▶ **JOB ITEM A**:
Retype the part of the email exchange on open-access book costs that begins at the words "Joe Esposito" and stops after "scholarly books?".

————————

Let's hope that the OA movement follows Heather's financial 
guidelines.

Joe Esposito

----- Original Message -----
From: "Heather Morrison" <heatherm@eln.bc.ca>
To: <liblicense-l@lists.yale.edu>
Sent: Thursday, December 04, 2008 12:57 PM
Subject: RE: Should university presses adopt an OA model for all of their
scholarly books?

> Nawin Gupta wrote:
>
> Here is an approximation of costs for purposes of this
> discussion:
>
> Managing Editor - ranging from half-time to full-time with an
> editorial assistant - $30,000 to $100,000
>
> Editorial Office - $5,000 to $25,000
>
> Editorial Processing, from acceptance to ready for publishing in
> print and online, including copy-editing and peer review system -
> ~ $100/page; ranging from $40,000 (for a quarterly journal with
> 100 editorial pages per issue) to $200,000 for around 2,000
> editorial pages
>
> ***
>
> Questions:
>
> 1. Can you clarify that these are two ways of expressing
>    editing costs (Editorial Staff + Office), OR Editorial
>    processing costs?  Or am I misreading this?
>
> 2. $100 per page for copyediting and peer review seems very
>    steep. Is as example of a journal where these functions are
>    provided by paid editorial staff?

————————

▶ **JOB ITEM B**:
Reproduce only the lines of the listing from the line that has "Locate an element on the screen. This" through the line that has "center [668, 391].", swapping "Image resolution" for "Screen resolution" and leaving everything else unchanged.

————————

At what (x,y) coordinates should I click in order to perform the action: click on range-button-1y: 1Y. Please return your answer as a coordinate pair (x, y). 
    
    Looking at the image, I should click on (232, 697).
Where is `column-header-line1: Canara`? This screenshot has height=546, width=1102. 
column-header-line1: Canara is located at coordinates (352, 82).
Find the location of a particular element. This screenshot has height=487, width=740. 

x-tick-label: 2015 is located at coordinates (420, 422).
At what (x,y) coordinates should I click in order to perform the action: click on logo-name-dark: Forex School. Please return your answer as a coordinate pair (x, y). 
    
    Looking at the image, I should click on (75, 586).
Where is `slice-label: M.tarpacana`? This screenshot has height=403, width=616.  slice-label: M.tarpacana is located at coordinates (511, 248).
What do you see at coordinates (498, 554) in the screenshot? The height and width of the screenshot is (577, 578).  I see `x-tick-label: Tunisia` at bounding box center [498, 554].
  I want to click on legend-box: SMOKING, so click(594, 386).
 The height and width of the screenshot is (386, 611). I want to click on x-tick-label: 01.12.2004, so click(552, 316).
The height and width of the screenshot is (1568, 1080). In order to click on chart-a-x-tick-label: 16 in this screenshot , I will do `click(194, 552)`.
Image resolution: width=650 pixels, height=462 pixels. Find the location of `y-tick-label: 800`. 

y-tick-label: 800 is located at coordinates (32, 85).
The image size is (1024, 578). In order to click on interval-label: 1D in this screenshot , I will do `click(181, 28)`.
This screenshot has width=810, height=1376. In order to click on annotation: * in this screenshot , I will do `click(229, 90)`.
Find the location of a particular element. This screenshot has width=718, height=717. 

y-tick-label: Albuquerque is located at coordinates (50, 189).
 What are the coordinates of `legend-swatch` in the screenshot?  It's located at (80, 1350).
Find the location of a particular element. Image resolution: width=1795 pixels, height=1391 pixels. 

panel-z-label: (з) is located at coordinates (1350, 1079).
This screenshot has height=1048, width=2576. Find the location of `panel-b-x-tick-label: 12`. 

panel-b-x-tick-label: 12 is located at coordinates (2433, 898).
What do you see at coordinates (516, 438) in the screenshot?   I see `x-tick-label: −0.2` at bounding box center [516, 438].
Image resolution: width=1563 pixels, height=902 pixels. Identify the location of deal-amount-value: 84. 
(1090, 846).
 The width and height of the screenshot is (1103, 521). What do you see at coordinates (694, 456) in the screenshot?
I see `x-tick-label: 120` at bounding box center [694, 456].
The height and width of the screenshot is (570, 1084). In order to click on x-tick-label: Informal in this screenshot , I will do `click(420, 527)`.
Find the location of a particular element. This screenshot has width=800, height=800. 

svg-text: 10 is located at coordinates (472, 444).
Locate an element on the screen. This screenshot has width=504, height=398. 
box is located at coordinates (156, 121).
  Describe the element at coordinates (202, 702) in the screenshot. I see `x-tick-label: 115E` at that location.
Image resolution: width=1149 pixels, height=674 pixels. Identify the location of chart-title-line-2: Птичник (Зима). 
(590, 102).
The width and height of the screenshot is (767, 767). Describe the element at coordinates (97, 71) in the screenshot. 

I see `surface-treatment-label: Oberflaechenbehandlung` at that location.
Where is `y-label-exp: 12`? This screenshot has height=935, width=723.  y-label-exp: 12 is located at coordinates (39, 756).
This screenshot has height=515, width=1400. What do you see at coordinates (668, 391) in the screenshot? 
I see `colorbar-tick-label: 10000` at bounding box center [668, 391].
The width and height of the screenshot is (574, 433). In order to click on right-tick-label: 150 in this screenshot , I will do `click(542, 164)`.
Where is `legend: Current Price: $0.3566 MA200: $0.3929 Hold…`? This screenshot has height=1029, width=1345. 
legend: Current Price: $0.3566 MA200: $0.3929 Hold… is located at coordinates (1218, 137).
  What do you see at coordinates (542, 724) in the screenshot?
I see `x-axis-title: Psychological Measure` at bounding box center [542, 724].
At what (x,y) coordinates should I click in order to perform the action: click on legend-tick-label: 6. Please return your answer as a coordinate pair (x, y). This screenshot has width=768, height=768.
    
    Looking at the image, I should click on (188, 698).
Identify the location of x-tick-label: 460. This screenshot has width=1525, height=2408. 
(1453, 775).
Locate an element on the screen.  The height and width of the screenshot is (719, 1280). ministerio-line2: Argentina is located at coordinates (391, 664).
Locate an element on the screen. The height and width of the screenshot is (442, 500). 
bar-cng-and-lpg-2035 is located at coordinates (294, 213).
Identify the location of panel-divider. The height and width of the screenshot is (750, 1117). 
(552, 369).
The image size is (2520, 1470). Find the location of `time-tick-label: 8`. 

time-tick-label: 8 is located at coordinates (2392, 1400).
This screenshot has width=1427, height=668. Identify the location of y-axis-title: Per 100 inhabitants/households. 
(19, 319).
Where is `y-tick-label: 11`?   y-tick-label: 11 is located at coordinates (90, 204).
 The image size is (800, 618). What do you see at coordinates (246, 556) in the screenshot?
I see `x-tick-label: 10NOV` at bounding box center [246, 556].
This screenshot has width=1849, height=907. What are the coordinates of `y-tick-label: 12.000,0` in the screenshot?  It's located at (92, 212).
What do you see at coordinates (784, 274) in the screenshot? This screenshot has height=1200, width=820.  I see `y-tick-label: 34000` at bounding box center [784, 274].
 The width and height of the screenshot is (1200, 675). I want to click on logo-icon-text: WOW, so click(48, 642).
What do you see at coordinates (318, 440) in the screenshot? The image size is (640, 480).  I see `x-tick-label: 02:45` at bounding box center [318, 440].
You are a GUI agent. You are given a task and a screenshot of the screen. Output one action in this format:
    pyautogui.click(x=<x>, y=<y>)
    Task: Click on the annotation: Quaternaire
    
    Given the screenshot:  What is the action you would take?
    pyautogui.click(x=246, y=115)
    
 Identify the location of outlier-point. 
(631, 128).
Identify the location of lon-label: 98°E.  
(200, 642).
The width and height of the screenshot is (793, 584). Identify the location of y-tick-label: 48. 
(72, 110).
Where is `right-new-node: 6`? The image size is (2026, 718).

————————

▶ **REPLY A**:
Joe Esposito

----- Original Message -----
From: "Heather Morrison" <heatherm@eln.bc.ca>
To: <liblicense-l@lists.yale.edu>
Sent: Thursday, December 04, 2008 12:57 PM
Subject: RE: Should university presses adopt an OA model for all of their
scholarly books?

▶ **REPLY B**:
Locate an element on the screen. This screenshot has width=504, height=398. 
box is located at coordinates (156, 121).
  Describe the element at coordinates (202, 702) in the screenshot. I see `x-tick-label: 115E` at that location.
Screen resolution: width=1149 pixels, height=674 pixels. Identify the location of chart-title-line-2: Птичник (Зима). 
(590, 102).
The width and height of the screenshot is (767, 767). Describe the element at coordinates (97, 71) in the screenshot. 

I see `surface-treatment-label: Oberflaechenbehandlung` at that location.
Where is `y-label-exp: 12`? This screenshot has height=935, width=723.  y-label-exp: 12 is located at coordinates (39, 756).
This screenshot has height=515, width=1400. What do you see at coordinates (668, 391) in the screenshot? 
I see `colorbar-tick-label: 10000` at bounding box center [668, 391].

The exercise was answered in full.